If/Then Conditions Based on Task Settings (not just actions) for Rules

I love the rules feature. It has done so much for us to further our automation.

It would take a huge step forward if the settings on a task could be available features/options in rule creation.

For example, as rules stand today, it requires an activity to take place to qualify as a Trigger (i.e. a task is added to a section, or due date is set, or a custom field is changed). But we could dramatically enhance the outcome of rules if we could use if/then logic to say, for example:
The Trigger configuration is, If John is the assignee (already assigned — not the activity of changing the assignee to John) and (+) the task gets moved to X Section, then take Z action.
Result: This would mean lots of other things could be moved into X Section, but the rule would only apply if John was already the assignee and would not trigger for any other assignee.

Another example:
The Trigger configuration is, If the single-select custom field selection is X (already been selected — not the action of changing the selection), and (+) the Approval Status is changed to Rejected, then change the Assignee to John.
Result: This would mean anything that is classified as a “Design Review” (if that is the selection of the custom field referenced) that gets rejected (not approved), could then be immediately escalated to John. And if “Content Review” is the custom selection, a similar rule could say if rejected then change assignee to Jane.
Today the options for rules to be triggered only when an activity takes place, would limit the second example above to ALL rejected tasks being assigned to one person because we can’t differentiate the task using any of the task’s settings/setup.

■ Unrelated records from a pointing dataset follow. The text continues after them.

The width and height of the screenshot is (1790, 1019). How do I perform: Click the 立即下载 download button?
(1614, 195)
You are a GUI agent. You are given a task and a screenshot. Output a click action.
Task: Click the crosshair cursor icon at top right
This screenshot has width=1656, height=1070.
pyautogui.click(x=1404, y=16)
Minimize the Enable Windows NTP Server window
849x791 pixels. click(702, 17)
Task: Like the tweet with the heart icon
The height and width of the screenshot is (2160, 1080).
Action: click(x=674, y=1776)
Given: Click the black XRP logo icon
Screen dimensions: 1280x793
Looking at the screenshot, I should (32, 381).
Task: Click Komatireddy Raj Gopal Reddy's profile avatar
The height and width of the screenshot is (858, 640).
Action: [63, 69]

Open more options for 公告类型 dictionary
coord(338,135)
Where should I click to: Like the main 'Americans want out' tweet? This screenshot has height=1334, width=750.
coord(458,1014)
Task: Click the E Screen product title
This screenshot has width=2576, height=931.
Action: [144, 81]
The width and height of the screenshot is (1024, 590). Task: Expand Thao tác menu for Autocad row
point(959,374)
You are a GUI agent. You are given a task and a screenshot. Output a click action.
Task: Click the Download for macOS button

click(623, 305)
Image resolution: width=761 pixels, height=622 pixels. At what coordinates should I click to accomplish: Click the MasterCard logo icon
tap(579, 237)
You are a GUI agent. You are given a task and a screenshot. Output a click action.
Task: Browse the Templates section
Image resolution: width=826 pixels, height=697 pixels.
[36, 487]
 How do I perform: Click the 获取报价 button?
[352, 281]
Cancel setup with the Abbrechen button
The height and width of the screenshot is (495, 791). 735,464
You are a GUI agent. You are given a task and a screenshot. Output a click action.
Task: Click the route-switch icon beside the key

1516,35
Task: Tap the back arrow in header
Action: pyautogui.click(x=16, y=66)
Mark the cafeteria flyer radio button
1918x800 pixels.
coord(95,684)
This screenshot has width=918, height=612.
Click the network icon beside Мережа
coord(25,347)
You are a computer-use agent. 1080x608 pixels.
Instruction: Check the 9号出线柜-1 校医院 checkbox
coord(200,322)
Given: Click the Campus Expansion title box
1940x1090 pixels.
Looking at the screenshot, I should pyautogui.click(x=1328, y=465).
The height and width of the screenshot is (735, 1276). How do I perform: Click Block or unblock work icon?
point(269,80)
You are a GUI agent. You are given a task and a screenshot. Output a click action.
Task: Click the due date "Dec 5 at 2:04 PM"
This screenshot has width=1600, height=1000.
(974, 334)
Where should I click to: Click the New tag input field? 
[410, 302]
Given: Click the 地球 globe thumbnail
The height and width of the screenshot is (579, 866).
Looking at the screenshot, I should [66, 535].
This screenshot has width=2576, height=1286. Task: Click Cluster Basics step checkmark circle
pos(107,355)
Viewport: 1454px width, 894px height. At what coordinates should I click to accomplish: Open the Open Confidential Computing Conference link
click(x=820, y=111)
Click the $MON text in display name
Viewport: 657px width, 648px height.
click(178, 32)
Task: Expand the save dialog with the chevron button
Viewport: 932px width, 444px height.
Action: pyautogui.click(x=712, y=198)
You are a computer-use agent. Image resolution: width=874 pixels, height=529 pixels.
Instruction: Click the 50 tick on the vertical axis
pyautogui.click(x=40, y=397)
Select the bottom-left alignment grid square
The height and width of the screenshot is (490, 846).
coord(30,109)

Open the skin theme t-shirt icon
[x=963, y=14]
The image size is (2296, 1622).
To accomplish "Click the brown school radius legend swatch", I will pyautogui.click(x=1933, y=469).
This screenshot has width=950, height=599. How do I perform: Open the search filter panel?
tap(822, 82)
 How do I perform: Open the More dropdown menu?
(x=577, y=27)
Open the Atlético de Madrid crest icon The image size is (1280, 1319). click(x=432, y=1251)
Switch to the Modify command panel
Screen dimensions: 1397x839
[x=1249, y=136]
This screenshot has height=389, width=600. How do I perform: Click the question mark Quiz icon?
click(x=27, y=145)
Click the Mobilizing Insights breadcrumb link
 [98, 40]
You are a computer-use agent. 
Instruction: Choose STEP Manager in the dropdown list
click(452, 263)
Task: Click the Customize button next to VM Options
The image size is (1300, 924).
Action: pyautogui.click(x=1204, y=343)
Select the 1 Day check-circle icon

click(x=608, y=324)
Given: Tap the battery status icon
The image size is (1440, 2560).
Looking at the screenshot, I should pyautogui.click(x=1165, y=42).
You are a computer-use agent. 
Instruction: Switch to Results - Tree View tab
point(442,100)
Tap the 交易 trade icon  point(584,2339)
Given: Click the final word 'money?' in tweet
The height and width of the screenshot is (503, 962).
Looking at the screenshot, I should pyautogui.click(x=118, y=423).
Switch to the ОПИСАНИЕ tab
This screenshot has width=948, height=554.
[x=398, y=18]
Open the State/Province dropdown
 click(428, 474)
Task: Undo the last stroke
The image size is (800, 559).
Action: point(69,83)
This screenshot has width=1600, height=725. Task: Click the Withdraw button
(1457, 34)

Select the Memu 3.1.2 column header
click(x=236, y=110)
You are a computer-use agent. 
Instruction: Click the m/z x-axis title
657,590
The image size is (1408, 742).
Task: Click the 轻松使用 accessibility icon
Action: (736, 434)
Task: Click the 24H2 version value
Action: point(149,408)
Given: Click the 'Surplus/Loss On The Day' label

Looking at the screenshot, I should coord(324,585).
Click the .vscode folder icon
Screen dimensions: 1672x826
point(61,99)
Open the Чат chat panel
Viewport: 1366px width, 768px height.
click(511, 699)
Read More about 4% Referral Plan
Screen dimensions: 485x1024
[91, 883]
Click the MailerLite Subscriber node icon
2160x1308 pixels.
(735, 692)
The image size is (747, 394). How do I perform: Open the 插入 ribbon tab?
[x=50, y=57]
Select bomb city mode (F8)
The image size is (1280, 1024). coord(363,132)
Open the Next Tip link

Thank you for your consideration.

@Chasity_Scoggins,

Unless I’m misreading, both of your examples actually already work in just the manner you’re requesting.

Have you tried these two examples? It just takes a couple minutes to do a test in a private project and see what happens; I think you’ll be surprised.

The trick is that the trigger titles are mistakenly worded to make one think that each part of a multi-part trigger must change but only a single one of the triggers much change (to activate the rule); the other trigger, like “John is the assignee” is all that’s needed for the other trigger.